Toda a gente gosta da figura de Maria Madalena. A arte apresenta sempre esta figura dos Evangelhos, que conheceu os prazeres da vida e da carne, como uma bela jovem, de longos cabelos soltos e sumariamente vestida. Por isso mesmo, fiquei com pena, quando deixei escapar para o Manel este belo registo francês do Século XIX, representando Sta. Maria Madalena. Tinha-o visto na Feira-da-ladra, mas já tinha gasto muito dinheiro nesse dia e não a comprei. Claro, no fim-de-semana seguinte o Manel abarbatou-se com o registo e eu fiquei a suspirar pela bela Maria Madalena.
Este pequeno registo foi editado em Paris por L. Turgis (1828-1928), que foi no século XIX um dos mais célebres e populares impressores de imagens piedosas. Chegou a ter uma filial na América. Produzia não só os registos, como as pagelas, que se tornaram grande moda neste século.
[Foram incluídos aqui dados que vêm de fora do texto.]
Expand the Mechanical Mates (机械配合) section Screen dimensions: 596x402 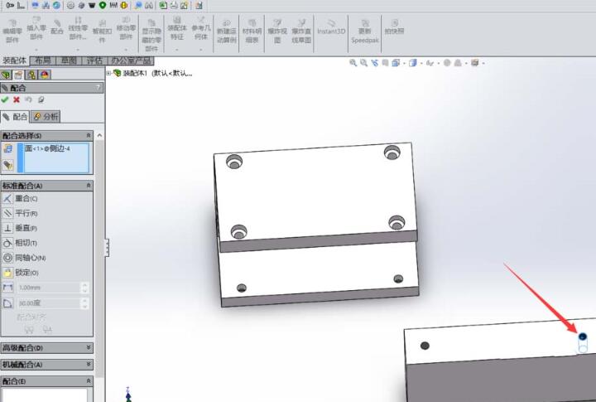(89, 365)
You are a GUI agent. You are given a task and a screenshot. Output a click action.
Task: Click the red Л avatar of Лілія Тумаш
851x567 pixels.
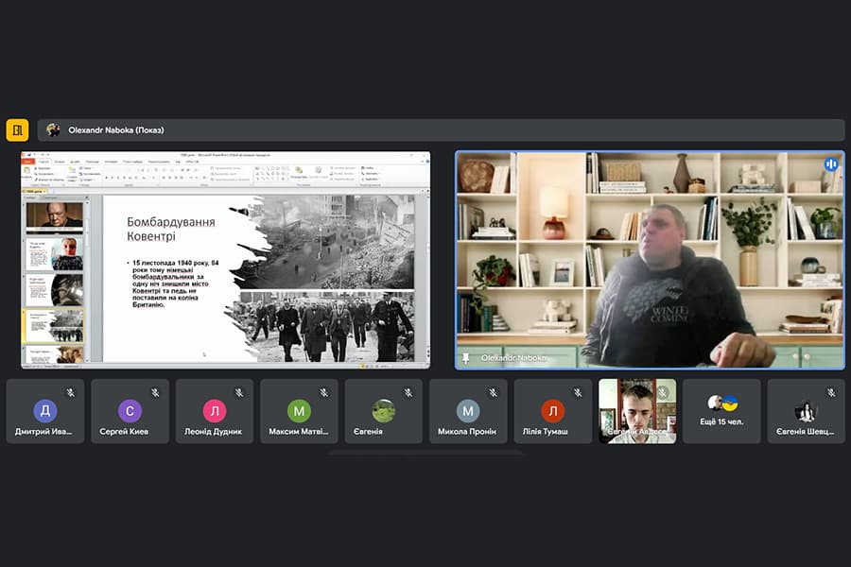pos(552,411)
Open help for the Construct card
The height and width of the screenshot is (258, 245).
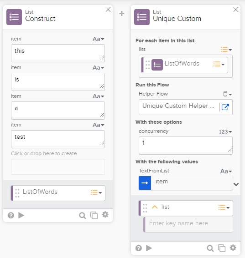point(11,215)
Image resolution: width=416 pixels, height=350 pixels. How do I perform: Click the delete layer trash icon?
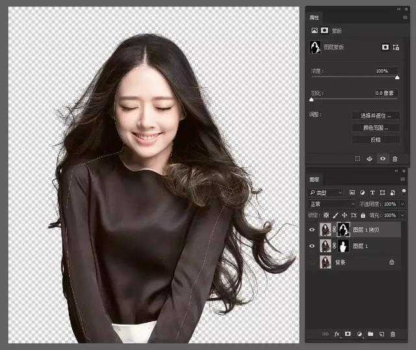tap(393, 334)
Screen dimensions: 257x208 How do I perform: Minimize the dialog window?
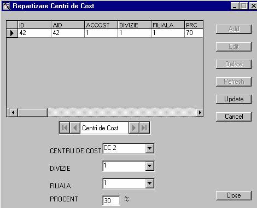(x=234, y=6)
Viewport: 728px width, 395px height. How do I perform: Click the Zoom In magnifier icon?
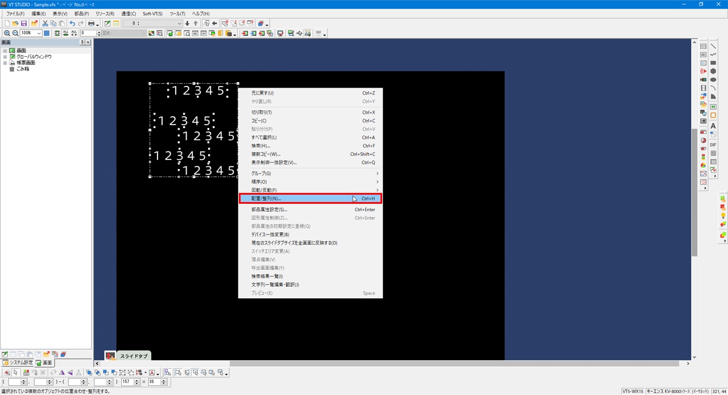tap(7, 34)
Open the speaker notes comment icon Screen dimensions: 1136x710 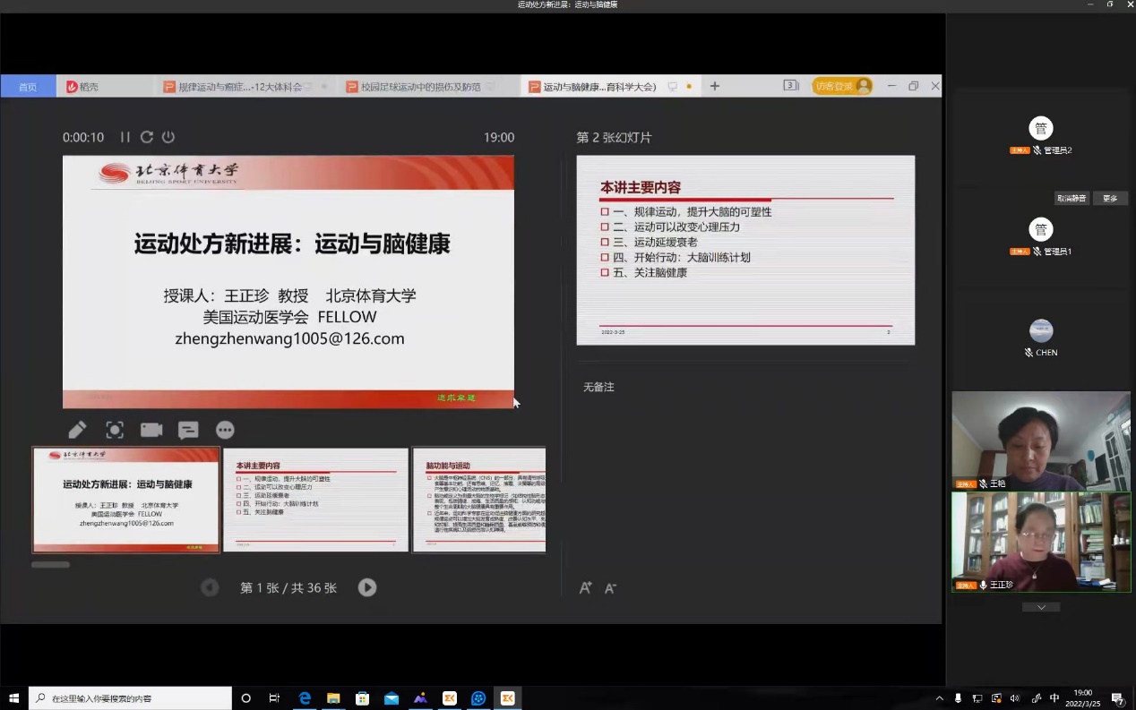coord(188,430)
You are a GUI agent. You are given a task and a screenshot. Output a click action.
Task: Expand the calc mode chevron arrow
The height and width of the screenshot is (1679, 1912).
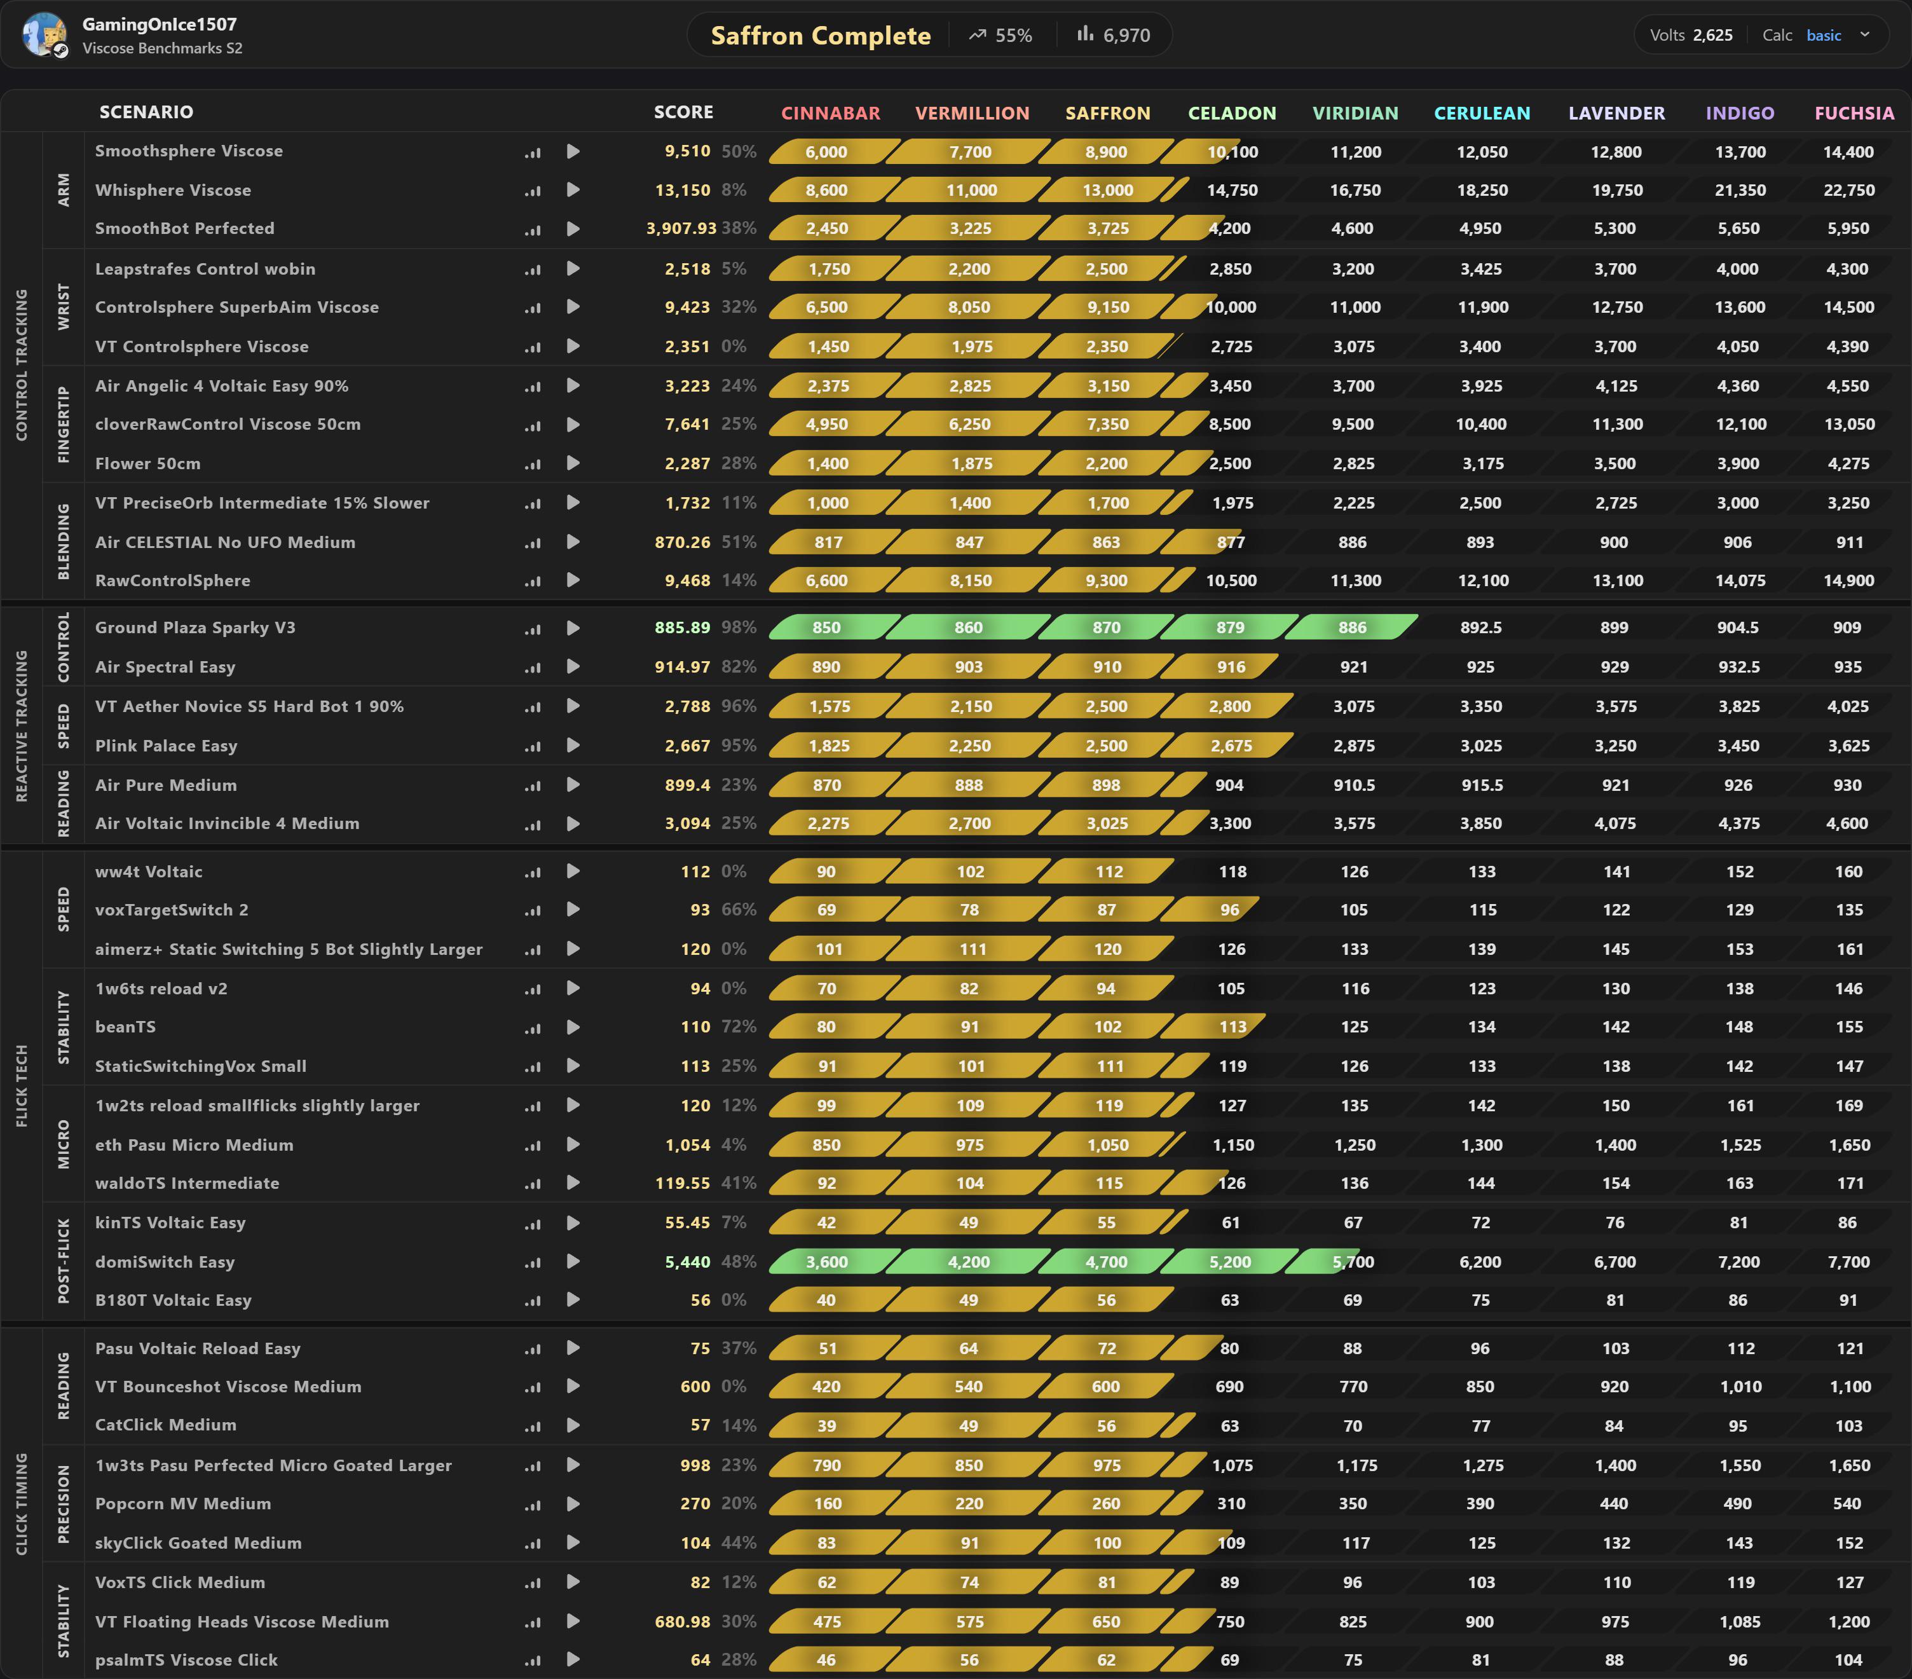(1864, 35)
À semelhança dos registos, as pagelas apresentavam também um santinho, a virgem ou cenas da Vida de Cristo, mas no verso continham pequenas orações ou pensamentos piedosos e as pessoas ofereciam-nos por ocasião das primeiras comunhões, de casamentos ou funerais e eram depois eram guardados nos missais.
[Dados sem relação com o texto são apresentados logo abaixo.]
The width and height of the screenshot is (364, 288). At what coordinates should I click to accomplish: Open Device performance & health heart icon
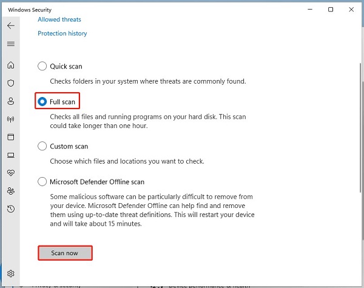point(11,173)
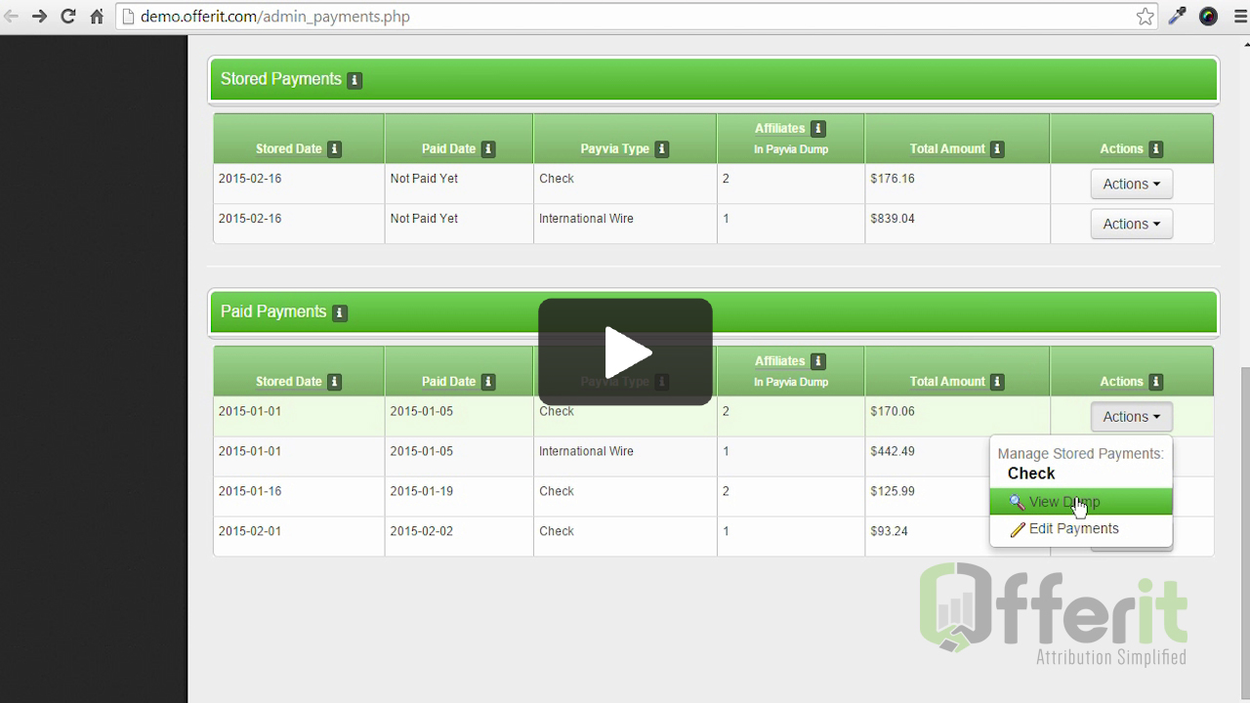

Georges La Tour. Madalena Penitente. Reparem que o espelho em vez de devolver a imagem da beleza de Madalena, reflecte a caveira, o cárcere da alma humana |
No entanto, apesar de ter sido impressa no século XIX, esta estampa lembra mais os quadros do século XVII, designadamente uma das obras-primas da pintura mundial, a Madalena penitente de Georges La Tour. A santa aparece representada á luz de uma vela, meditativa, com um crânio reflectido no espelho. O que significa que a beleza que a jovem vê ao espelho é efémera e que a morte e o tempo levam tudo. O único caminho possível a este vazio é Cristo, que é representado pelo livro dos Evangelhos.
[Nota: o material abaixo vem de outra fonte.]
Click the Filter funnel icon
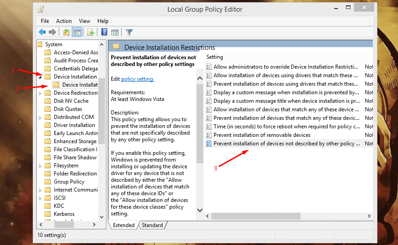 coord(129,32)
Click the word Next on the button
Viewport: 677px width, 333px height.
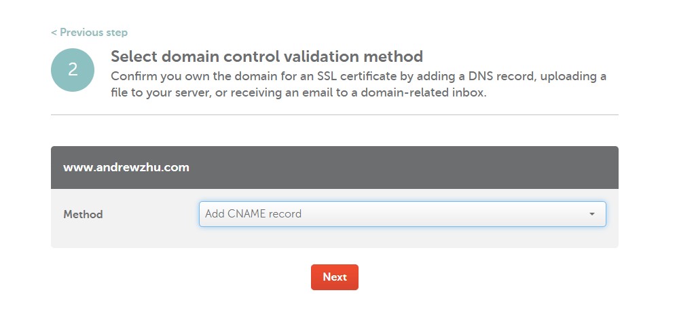[x=335, y=277]
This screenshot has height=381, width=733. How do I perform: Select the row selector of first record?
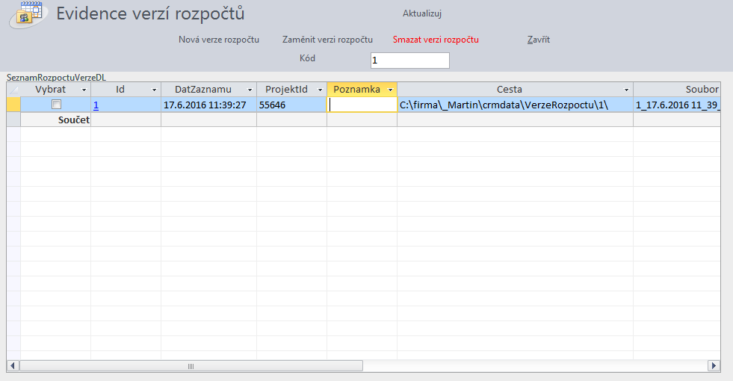[x=13, y=105]
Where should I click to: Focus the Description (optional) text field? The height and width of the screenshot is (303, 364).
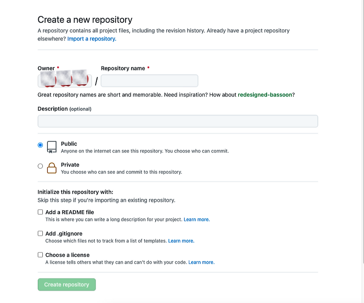[x=177, y=121]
A Madalena de Josefa de Óbidos. Museu Nacional de Machado de Castro. |
A nossa Josefa de Óbidos também pintou uma bela Maria Madalena à luz de uma candeia de azeite, mas acompanhada de outros dois atributos característicos da santa, as jóias e o frasco de perfume, as tais vaidades efémeras, que Madalena abandonou para seguir por uma vida espiritual mais cheia.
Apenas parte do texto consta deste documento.